Intrigued, I went on the Internet and looked at the many photographs and read more about Asmara’s Italian colonial heritage. But besides the truly amazing architecture, almost all of the buildings are still intact and in many cases being preserved, also were details about something referred to as the teleferica, the engineering marvel that was the Italian-built Asmara-Massawa cableway opened in 1937. It linked Italian Eritrea to the sea. Food, supplies, and war materiel were moved from the colony’s Red Sea seaport in Massawa to Asmara 7,600 feet above sea level and 44 miles (72 Kms) away.
At the time it was the longest cableway in the world. Unfortunately it no longer stands. The British army dismantled it during their occupation of the former Italian colony after World War Two, and sold off the parts as war reparations.

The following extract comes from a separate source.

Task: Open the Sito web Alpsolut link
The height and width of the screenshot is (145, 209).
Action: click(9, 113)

So I resolved to set my next novel of historical fiction in Asmara. I now had the place in mind, the time period, the teleferica that I selected as the major plot point and had also read about the Circuito Asmara, a car race run through the streets of Asmara that debuted in 1938. The race, along with a driver character I created nicknamed Soldi—money, because he almost always won, would become my second plot point.
I set about to imagine a cast of characters and set them in motion with a story that gradually coalesced as I began to write over a period of a year. Unlike some authors, I don’t craft a story in any detail beforehand. Instead I use major plot points to anchor it in my mind. I prefer to see where the story goes, an organic approach to writing, as long as it respects the boundaries I have set. But I did decide a few details ahead of time: because Eritrea at the time was Italian Eritrea my protagonist had to be Italian, so I created a Colonel Francesco Ferrazza, a disciplined and inflexible Royal Italian Army officer and paired him with a British wife, Emilia.

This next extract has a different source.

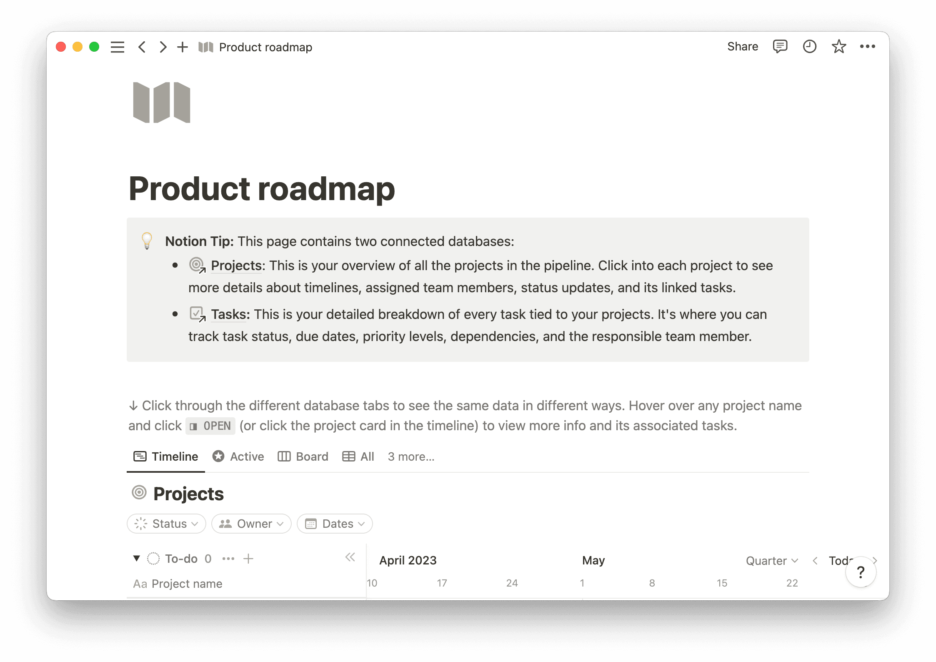
Task: Open a new tab with the plus icon
Action: coord(182,47)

Thus Francesco and Emilia became the Italian couple. She had to be British because early on I decided that her father would be the leading British intelligence officer at the embassy in Rome. My novels always feature an element of espionage and intrigue and I had something in mind though it was not a fully formed idea when I began.
Now it remained only to find a reason why the Ferrazzas were to find themselves in Asmara in the first place. I wanted there to be some historical accuracy to this. When I uncovered the existence of Italy’s Fascist Military Information Service (MIS), responsible for intelligence and security activities and for the integrity of the Italian State and of the Italian Empire from 1900 to 1946, I promptly enrolled Colonel Ferrazza and dispatched him to Asmara.